The debate on the measure Thursday was emotional, as Sen. Rhonda Fields, D-Aurora, demanded reasoning from the bill sponsors as to what the repeal would accomplish and why they were pushing the repeal.
Her son, Javad Marshall-Fields, and his fiancée were murdered in 2005. Their killers, Robert Ray and Sir Mario Owens, are two of the three men still on Colorado’s death row.
Her opposition to a repeal sank last year’s measure, but with Republicans on board this year, the measure is poised to pass the Senate and more-easily pass the House, which Democrats control by a wider margin than they have in the Senate.
A proposed amendment to send the question to voters in November, for which some supporters of the death penalty have been pushing in recent weeks and during the bill’s Senate Judiciary Committee meeting, failed, as did several other amendments.
The measure, if signed into law as-is, would make it so that Colorado prosecutors could not seek the death penalty for any person if they were charged after July 1, 2020. But according to the measure’s language, prosecutors could still seek the death penalty for class 1 felonies charged before July 1.

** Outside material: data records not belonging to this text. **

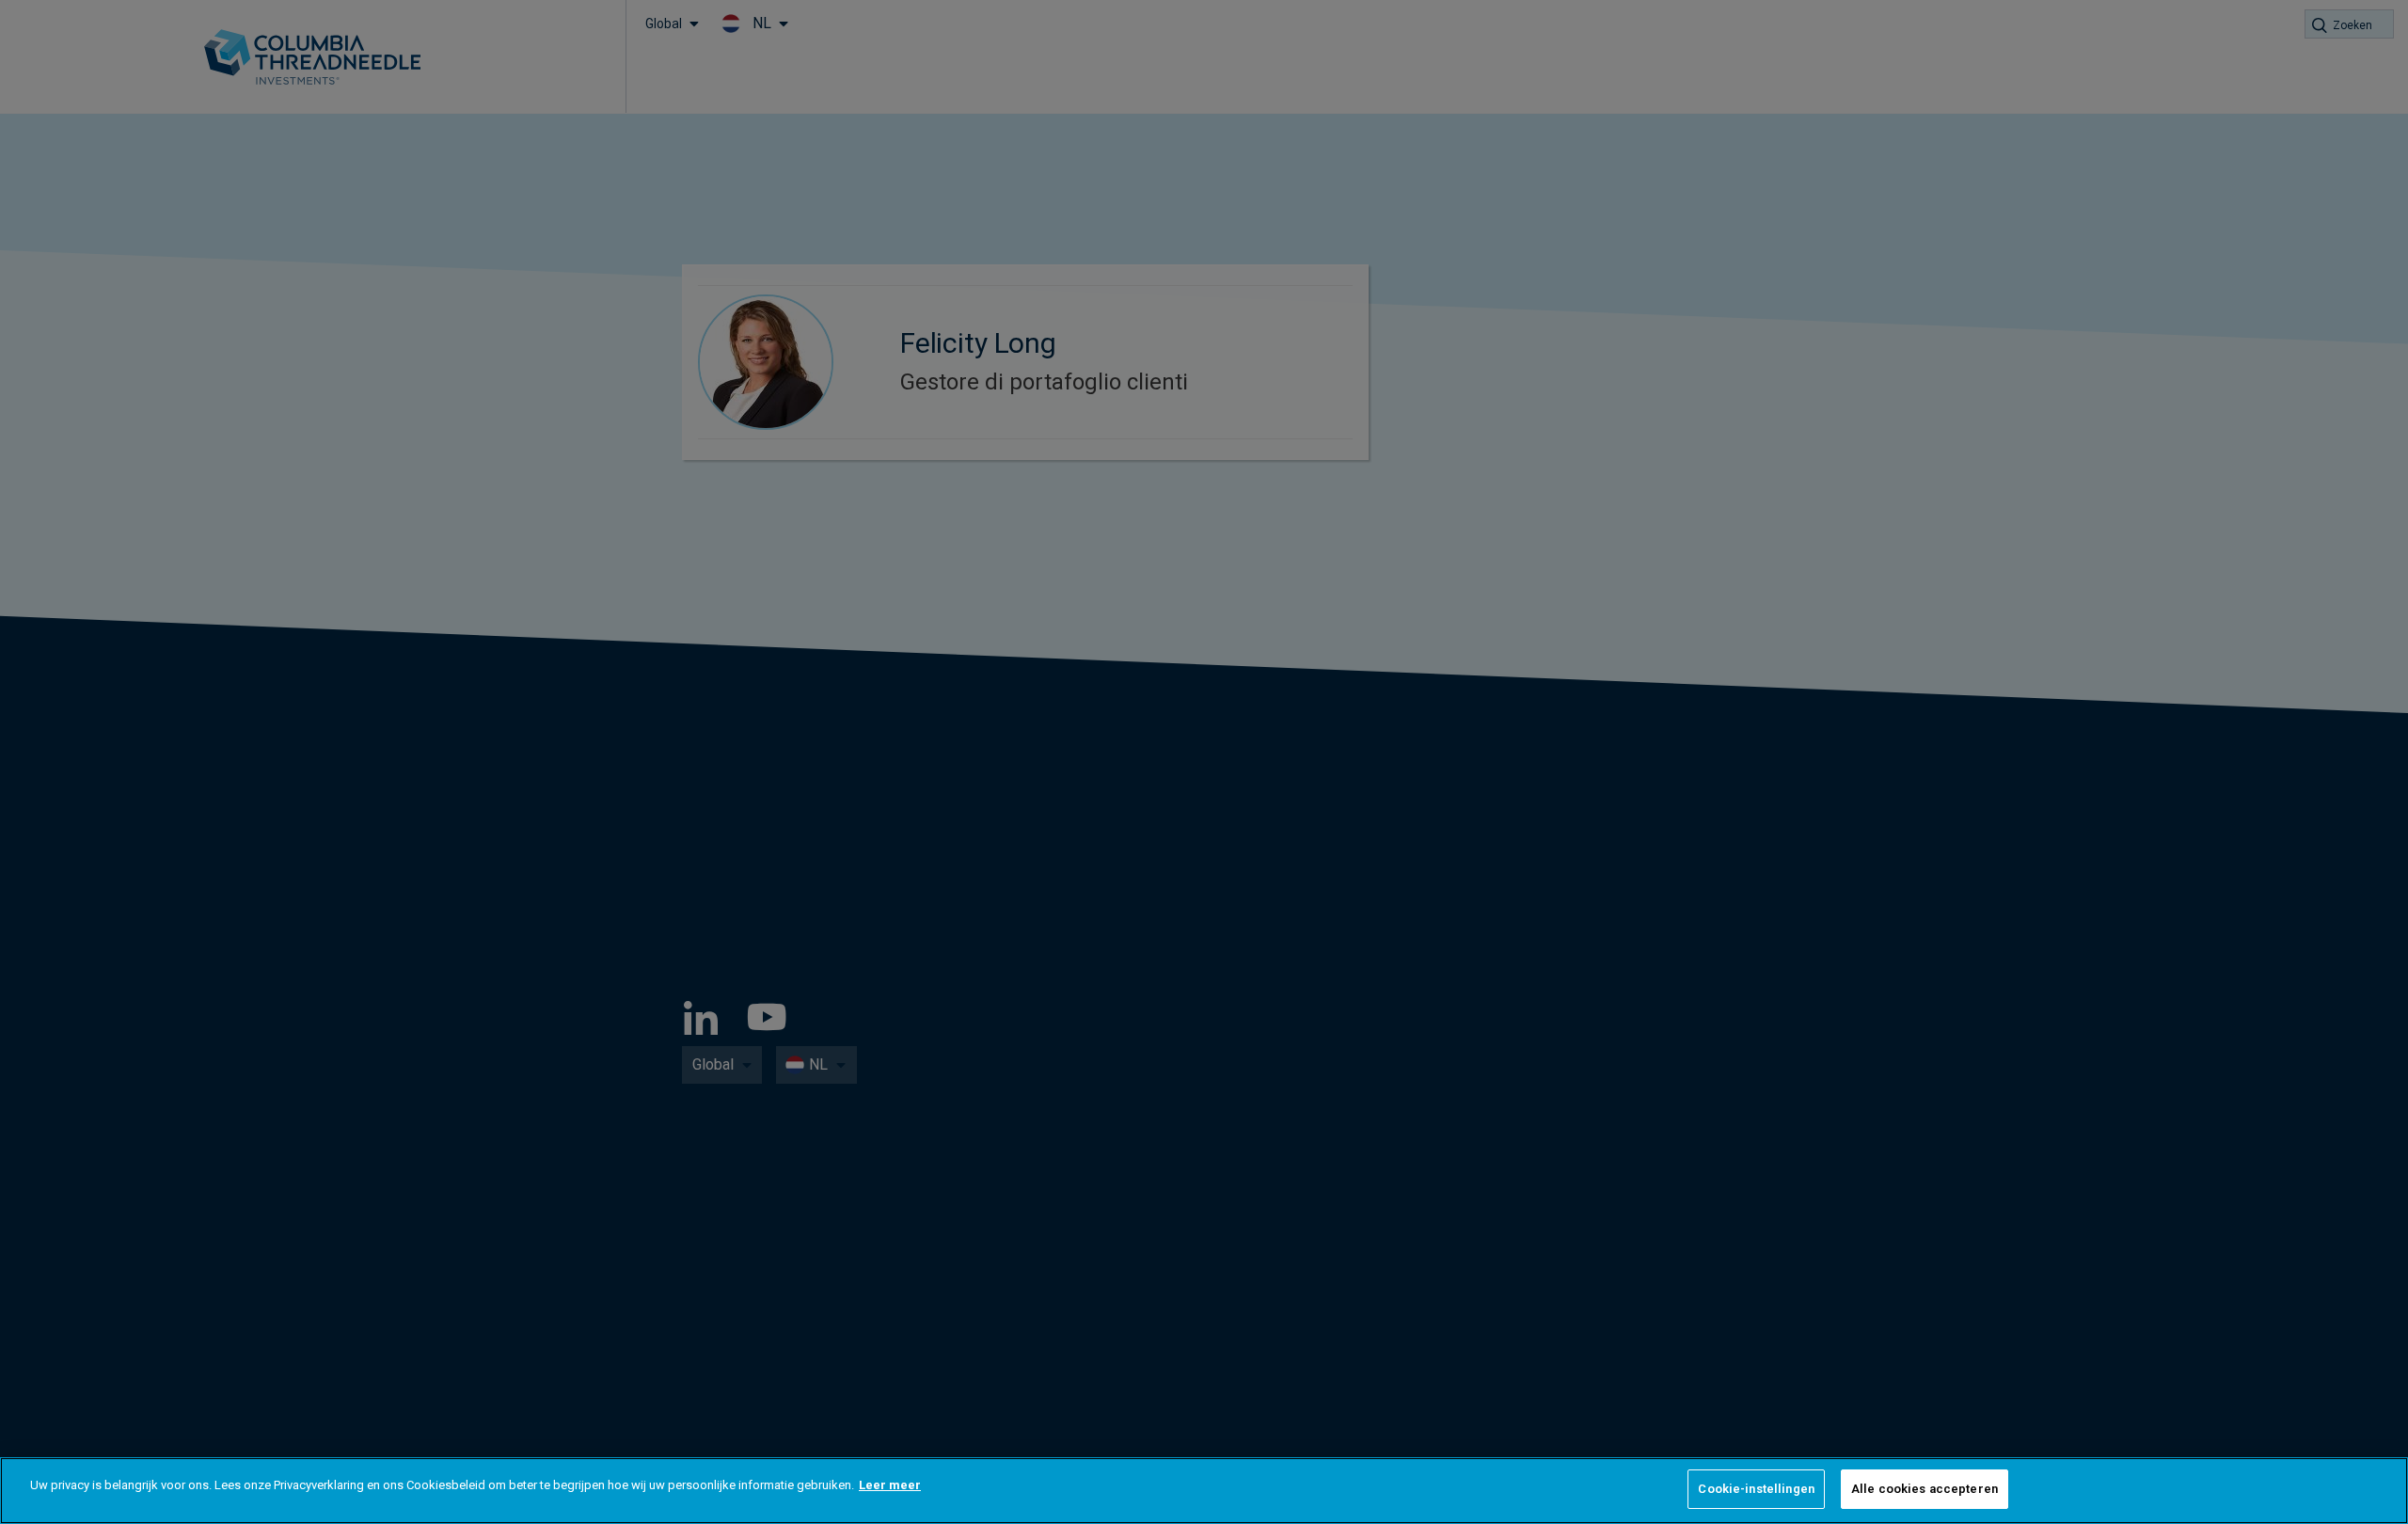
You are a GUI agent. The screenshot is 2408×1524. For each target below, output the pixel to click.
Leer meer (890, 1485)
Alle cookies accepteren (1924, 1489)
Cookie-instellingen (1756, 1489)
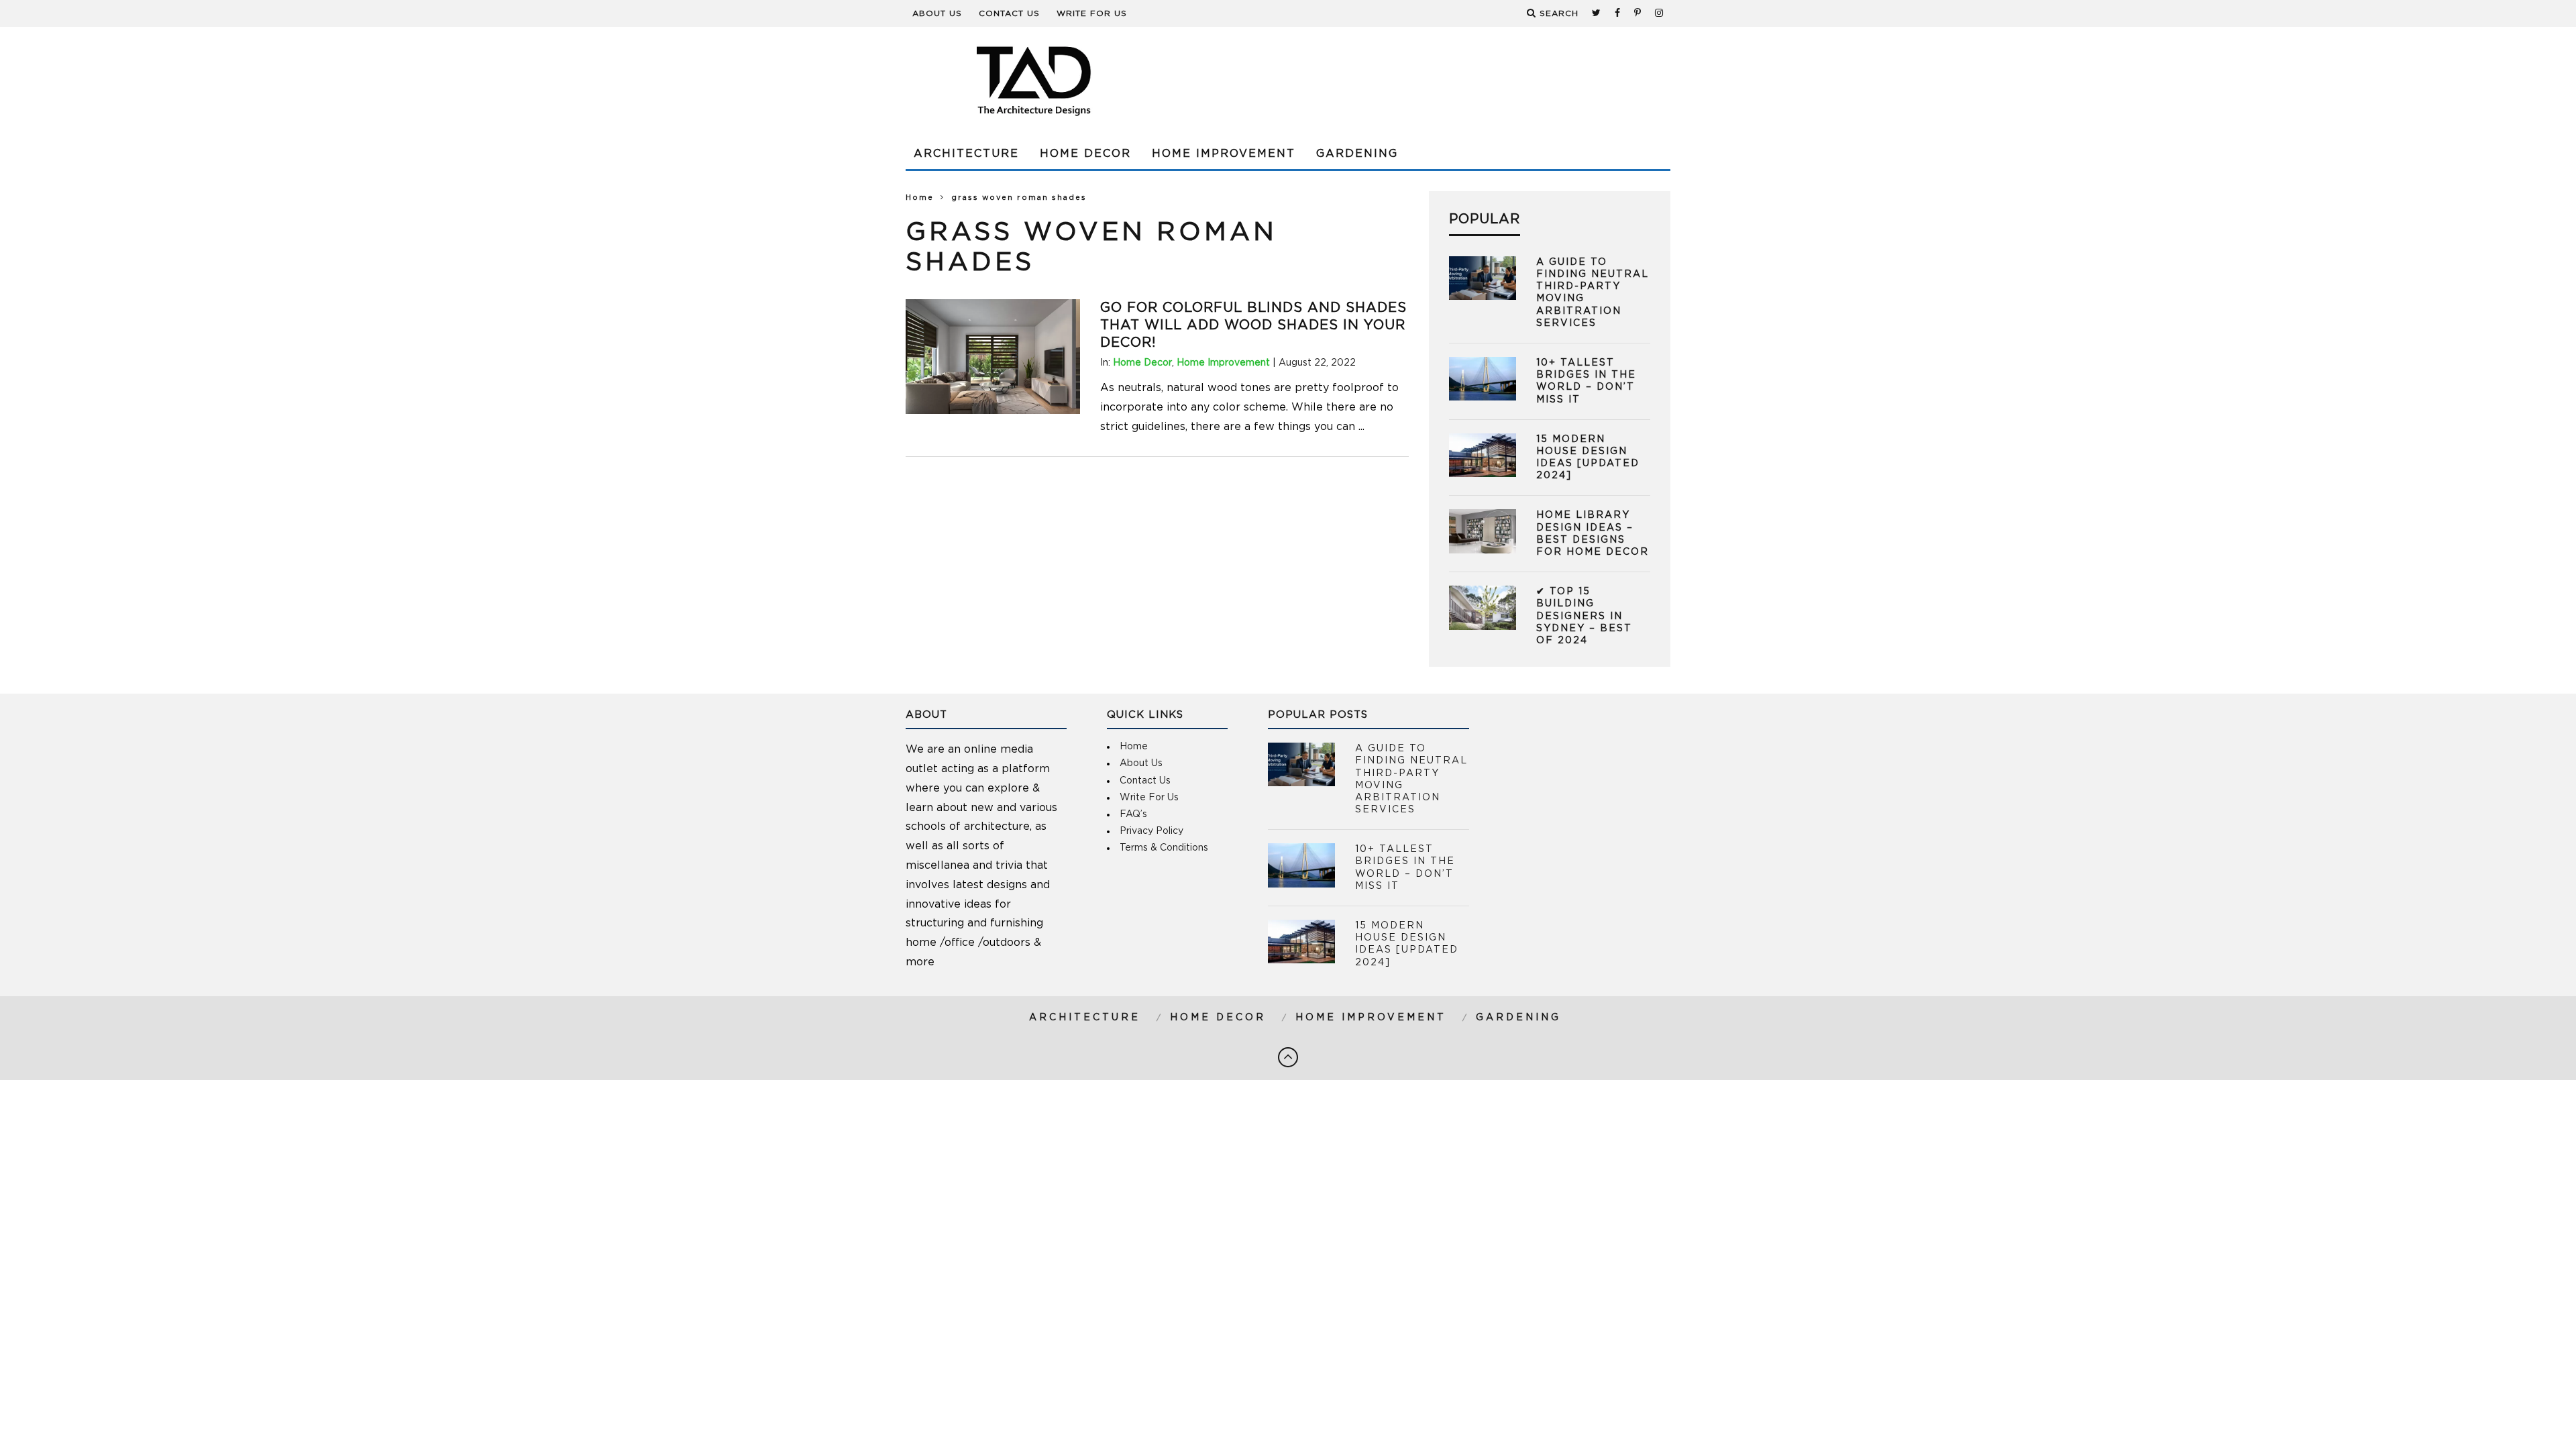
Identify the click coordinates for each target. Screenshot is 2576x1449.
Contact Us (1009, 13)
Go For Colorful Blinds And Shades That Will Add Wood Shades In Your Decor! (1253, 325)
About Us (937, 13)
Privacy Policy (1151, 831)
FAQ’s (1133, 814)
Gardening (1357, 153)
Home (920, 197)
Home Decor (1085, 153)
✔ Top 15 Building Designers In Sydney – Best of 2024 (1584, 616)
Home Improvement (1223, 153)
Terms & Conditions (1164, 848)
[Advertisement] (1426, 80)
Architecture (966, 153)
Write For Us (1092, 13)
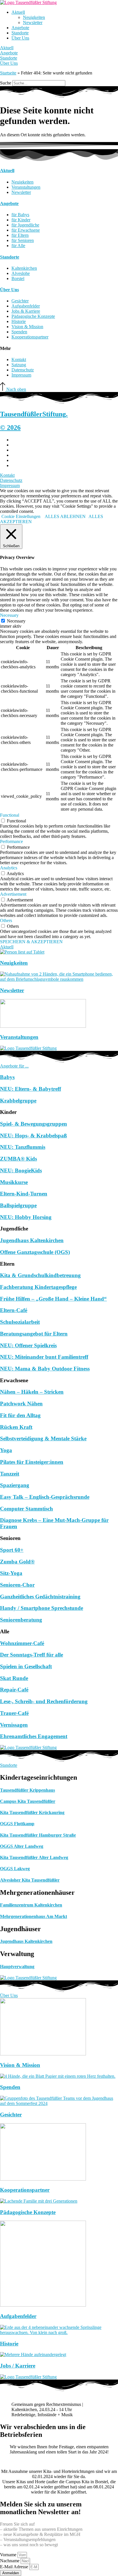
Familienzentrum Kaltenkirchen (31, 1905)
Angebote (20, 27)
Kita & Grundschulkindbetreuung (40, 1275)
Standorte (20, 32)
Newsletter (32, 22)
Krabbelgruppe (18, 1101)
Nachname (10, 2560)
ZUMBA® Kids (18, 1159)
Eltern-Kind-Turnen (23, 1194)
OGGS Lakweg (15, 1868)
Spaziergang (14, 1485)
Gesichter (11, 2115)
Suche (5, 82)
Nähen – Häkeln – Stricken (32, 1392)
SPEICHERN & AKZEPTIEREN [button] (31, 941)
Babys (7, 1077)
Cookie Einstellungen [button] (20, 516)
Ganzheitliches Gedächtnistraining (40, 1597)
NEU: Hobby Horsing (26, 1217)
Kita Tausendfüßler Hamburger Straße (38, 1835)
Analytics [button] (8, 867)
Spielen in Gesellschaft (26, 1666)
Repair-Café (14, 1690)
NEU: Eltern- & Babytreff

In addition to Ray and Owens, Nathan Dunlap, who was convicted of killing four people at an Aurora Chuck E. Cheese in 1993, is the other inmate currently on death row.
In 1997, Gary Lee Davis became the last person to be executed in Colorado and the first since Luis Monge in 1967. He was also the only person executed in Colorado to die as a result of lethal injection.
In a statement earlier this month when the bill was introduced, Gov. Polis’ spokesperson Conor Cahill said the governor would consider “many factors” should lawmakers pass the measure.
“There are currently no clemency requests involving the death penalty before the Governor. All clemency requests are weighty decisions that the Governor will judge on their individual merits," Cahill said. "If the legislature repeals the death penalty, that is one of many factors he would consider along with all of the facts surrounding the case.”
The Senate is expected to take a third and final vote on Friday. Should Thursday’s vote count remain the same, as is expected, the bill would then head to the House.